# Readability. Extra columns
## Add extra columns

In [None]:
import os
import re

import pandas as pd

from promovolt.readability import sentencesCounter, wordsCounter 
from promovolt.syllables import wordSyllablesCounterEn

In [None]:
df = pd.read_pickle('readability_20201124.pkl')  # 465 examples

### Add `asl_flesch` column

In [None]:
def asl_flesch(text):
    
    asl = None
    
    words_num, words = wordsCounter(text, 'en')  
    sentences_num = sentencesCounter(text, 'en')[0]
    
    for c in text:
        if c in (':', ';'):
             sentences_num += 1
                               
    if sentences_num != 0:
        asl = words_num / sentences_num
    return asl

In [None]:
df['asl_flesch'] = df.text.apply(asl_flesch)

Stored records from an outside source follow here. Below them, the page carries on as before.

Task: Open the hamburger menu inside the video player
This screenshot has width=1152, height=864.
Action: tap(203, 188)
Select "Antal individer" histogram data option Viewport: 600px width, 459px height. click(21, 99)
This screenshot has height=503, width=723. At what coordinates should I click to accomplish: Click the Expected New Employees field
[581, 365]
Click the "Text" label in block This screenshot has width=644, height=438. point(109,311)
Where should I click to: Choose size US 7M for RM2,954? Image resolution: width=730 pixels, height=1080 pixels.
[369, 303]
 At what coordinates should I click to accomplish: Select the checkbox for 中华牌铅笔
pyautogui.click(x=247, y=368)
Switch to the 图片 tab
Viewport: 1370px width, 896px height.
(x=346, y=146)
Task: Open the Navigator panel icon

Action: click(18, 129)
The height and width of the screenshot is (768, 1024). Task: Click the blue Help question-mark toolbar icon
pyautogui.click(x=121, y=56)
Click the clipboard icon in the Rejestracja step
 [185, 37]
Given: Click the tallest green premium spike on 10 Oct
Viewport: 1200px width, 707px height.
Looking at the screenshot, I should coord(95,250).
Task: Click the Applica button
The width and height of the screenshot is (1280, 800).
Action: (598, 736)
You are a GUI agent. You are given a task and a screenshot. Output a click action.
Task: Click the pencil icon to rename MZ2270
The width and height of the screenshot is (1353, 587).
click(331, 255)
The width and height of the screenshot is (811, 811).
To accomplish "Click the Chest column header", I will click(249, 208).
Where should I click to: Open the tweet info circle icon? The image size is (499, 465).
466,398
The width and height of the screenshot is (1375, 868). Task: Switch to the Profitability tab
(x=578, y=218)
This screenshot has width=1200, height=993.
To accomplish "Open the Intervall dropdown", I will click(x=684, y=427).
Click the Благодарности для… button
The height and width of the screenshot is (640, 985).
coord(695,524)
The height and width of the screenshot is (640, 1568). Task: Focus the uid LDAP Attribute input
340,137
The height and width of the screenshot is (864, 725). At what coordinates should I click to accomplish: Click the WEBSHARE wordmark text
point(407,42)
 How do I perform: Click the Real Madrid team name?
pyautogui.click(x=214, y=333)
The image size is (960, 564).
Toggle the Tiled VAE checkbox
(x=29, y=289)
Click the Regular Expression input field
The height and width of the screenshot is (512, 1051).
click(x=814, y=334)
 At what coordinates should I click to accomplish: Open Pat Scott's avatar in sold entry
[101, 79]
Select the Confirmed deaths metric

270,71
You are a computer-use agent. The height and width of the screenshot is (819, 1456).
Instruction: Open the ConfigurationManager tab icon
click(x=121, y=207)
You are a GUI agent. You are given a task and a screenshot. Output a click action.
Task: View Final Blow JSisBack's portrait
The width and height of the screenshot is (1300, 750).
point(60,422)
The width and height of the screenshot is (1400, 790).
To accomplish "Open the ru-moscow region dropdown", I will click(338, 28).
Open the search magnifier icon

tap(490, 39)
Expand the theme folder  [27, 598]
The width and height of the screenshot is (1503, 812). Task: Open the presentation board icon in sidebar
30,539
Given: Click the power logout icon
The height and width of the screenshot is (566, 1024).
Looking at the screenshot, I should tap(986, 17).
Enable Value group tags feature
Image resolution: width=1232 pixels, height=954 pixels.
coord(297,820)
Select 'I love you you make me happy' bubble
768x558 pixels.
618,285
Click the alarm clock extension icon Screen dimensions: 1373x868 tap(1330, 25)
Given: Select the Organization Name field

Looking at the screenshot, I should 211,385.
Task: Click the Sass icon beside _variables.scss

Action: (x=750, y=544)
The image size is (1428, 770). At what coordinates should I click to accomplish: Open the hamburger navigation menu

### Add `asw_flesch` column

In [None]:
def asw_flesch(text):
    
    asw = None
    
    words_num, words = wordsCounter(text, 'en')
                
    syllables_num = 0
    for word in words:
        if len(word) <= 3:
            syllables_num += 1
        elif ((word[len(word)-2] + word[len(word)-1] == 'ed') or (word[len(word)-2] + word[len(word)-1] == 'es')):
            syllables_num += wordSyllablesCounterEn(word) - 1
        else:    
            syllables_num += wordSyllablesCounterEn(word)

    if words_num != 0:
        asw = syllables_num / words_num
    return asw

In [None]:
df['asw_flesch'] = df.text.apply(asw_flesch)

### Add `asl_fog` column

In [None]:
def asl_fog(text):
    
    asl = None
           
    totalWords, words = wordsCounter(text, 'en')
    totalSentences, sentences = sentencesCounter(text, 'en')                          
         
    if totalSentences != 0:
        asl = totalWords / totalSentences
    return asl

In [None]:
df['asl_fog'] = df.text.apply(asl_fog)

### Add `ppw_fog` column

In [None]:
def ppw_fog(text):
    
    ppw = None
    
    pathCompoundWordsDictEn = os.path.abspath('promovolt/resources/compound_words_en.txt')
    with open(pathCompoundWordsDictEn, 'r', encoding='utf-8') as f:
        compoundWordsEnDict = f.read().splitlines()
        
    totalWords, words = wordsCounter(text, 'en')
    totalSentences, sentences = sentencesCounter(text, 'en')
    
    totalHardWords = 0
    for word in words:
        if ((wordSyllablesCounterEn(word) == 3) and
            ((word[len(word)-2] + word[len(word)-1] == 'ed') or (word[len(word)-2] + word[len(word)-1] == 'es'))):
            continue          
        if wordSyllablesCounterEn(word) >= 3:
            if '-' not in word:
                lowerWord = word.lower()
                if lowerWord not in compoundWordsEnDict:
                    if not(word[0].isupper()):                          
                        totalHardWords += 1                
                    else:                  
                        wordPattern = re.compile("\\b" + word + "\\b")                        
                        startSwitch = None
                        insideSwitch = None
                        for sentence in sentences:                                               
                            if wordPattern.findall(sentence) != []:
                                if sentence.startswith(word): 
                                    startSwitch = True
                                else:
                                    insideSwitch = True
                                sentence = sentence[len(word):]
                                if wordPattern.findall(sentence) != []:
                                    insideSwitch = True
                        if (startSwitch == True) and (insideSwitch == None):
                            totalHardWords += 1
                            
         
    if totalWords != 0:    
        ppw =  100 * (totalHardWords / totalWords)
    return ppw

In [None]:
df['ppw_fog'] = df.text.apply(ppw_fog)

### Save to pickle file

In [None]:
df.to_pickle('readability_extra_20201124.pkl')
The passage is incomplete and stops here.